I refused to participate in such practices, and a month later, I extended that prohibition to the team of interrogators I was assigned to lead. I taught the members of my unit a new methodology — one based on building rapport with suspects, showing cultural understanding and using good old-fashioned brainpower to tease out information. I personally conducted more than 300 interrogations, and I supervised more than 1,000. The methods my team used are not classified (they’re listed in the unclassified Field Manual), but the way we used them was, I like to think, unique. We got to know our enemies, we learned to negotiate with them, and we adapted criminal investigative techniques to our work (something that the Field Manual permits, under the concept of “ruses and trickery”). It worked. Our efforts started a chain of successes that ultimately led to Zarqawi.[...]

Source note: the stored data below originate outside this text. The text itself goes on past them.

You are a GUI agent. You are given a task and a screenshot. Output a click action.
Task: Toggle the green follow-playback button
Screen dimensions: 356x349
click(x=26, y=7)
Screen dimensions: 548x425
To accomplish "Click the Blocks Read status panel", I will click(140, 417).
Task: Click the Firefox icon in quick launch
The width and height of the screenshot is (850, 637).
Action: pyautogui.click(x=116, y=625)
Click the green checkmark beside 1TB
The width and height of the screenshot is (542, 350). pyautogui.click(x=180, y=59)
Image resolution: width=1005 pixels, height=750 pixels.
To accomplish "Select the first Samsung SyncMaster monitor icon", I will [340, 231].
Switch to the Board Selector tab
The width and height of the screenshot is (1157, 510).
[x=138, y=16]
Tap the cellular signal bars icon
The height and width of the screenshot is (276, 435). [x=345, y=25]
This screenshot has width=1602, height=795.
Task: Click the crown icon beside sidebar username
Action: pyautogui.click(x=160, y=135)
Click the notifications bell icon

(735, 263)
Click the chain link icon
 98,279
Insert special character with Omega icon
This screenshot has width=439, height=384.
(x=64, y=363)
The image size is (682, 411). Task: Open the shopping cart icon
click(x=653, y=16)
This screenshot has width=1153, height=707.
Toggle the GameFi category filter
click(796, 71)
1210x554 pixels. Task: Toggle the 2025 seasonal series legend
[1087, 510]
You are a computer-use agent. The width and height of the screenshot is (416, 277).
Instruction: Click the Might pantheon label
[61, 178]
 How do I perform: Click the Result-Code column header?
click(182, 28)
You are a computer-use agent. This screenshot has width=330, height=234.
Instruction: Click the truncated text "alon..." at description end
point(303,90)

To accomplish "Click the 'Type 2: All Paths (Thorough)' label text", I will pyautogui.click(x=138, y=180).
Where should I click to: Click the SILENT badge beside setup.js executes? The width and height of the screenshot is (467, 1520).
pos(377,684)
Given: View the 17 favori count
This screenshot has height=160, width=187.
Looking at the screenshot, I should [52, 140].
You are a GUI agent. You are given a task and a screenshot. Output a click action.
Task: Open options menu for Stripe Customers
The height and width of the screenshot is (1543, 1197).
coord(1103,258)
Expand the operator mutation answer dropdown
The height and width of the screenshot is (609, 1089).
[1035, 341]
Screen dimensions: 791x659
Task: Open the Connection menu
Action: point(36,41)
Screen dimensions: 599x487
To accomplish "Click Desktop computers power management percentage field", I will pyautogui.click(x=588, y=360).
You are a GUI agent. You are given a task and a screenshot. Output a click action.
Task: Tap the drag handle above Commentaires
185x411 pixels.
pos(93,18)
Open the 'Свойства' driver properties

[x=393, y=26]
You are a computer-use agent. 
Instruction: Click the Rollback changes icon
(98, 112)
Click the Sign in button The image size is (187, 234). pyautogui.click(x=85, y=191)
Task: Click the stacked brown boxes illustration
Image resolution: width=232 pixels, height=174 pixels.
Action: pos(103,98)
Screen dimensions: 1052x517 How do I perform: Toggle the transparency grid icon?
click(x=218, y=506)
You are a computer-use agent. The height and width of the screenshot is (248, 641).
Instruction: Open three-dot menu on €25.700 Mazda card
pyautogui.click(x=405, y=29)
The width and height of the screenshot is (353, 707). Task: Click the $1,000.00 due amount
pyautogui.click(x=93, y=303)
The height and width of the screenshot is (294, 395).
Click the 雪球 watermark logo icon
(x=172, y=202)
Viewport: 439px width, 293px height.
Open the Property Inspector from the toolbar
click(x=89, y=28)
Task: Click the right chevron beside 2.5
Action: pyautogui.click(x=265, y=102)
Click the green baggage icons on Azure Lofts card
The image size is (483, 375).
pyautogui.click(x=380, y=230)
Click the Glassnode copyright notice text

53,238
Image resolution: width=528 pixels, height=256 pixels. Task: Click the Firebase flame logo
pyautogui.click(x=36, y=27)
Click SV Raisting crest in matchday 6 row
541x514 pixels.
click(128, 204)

We turned several hard cases, including some foreign fighters, by using our new techniques. A few of them never abandoned the jihadist cause but still gave up critical information. One actually told me, “I thought you would torture me, and when you didn’t, I decided that everything I was told about Americans was wrong. That’s why I decided to cooperate.”
Torture and abuse are against my moral fabric. The cliche still bears repeating: Such outrages are inconsistent with American principles. And then there’s the pragmatic side: Torture and abuse cost American lives.
I learned in Iraq that the No. 1 reason foreign fighters flocked there to fight were the abuses carried out at Abu Ghraib and Guantanamo. Our policy of torture was directly and swiftly recruiting fighters for al-Qaeda in Iraq. The large majority of suicide bombings in Iraq are still carried out by these foreigners. They are also involved in most of the attacks on U.S. and coalition forces in Iraq. It’s no exaggeration to say that at least half of our losses and casualties in that country have come at the hands of foreigners who joined the fray because of our program of detainee abuse. The number of U.S. soldiers who have died because of our torture policy will never be definitively known, but it is fair to say that it is close to the number of lives lost on Sept. 11, 2001. How anyone can say that torture keeps Americans safe is beyond me — unless you don’t count American soldiers as Americans.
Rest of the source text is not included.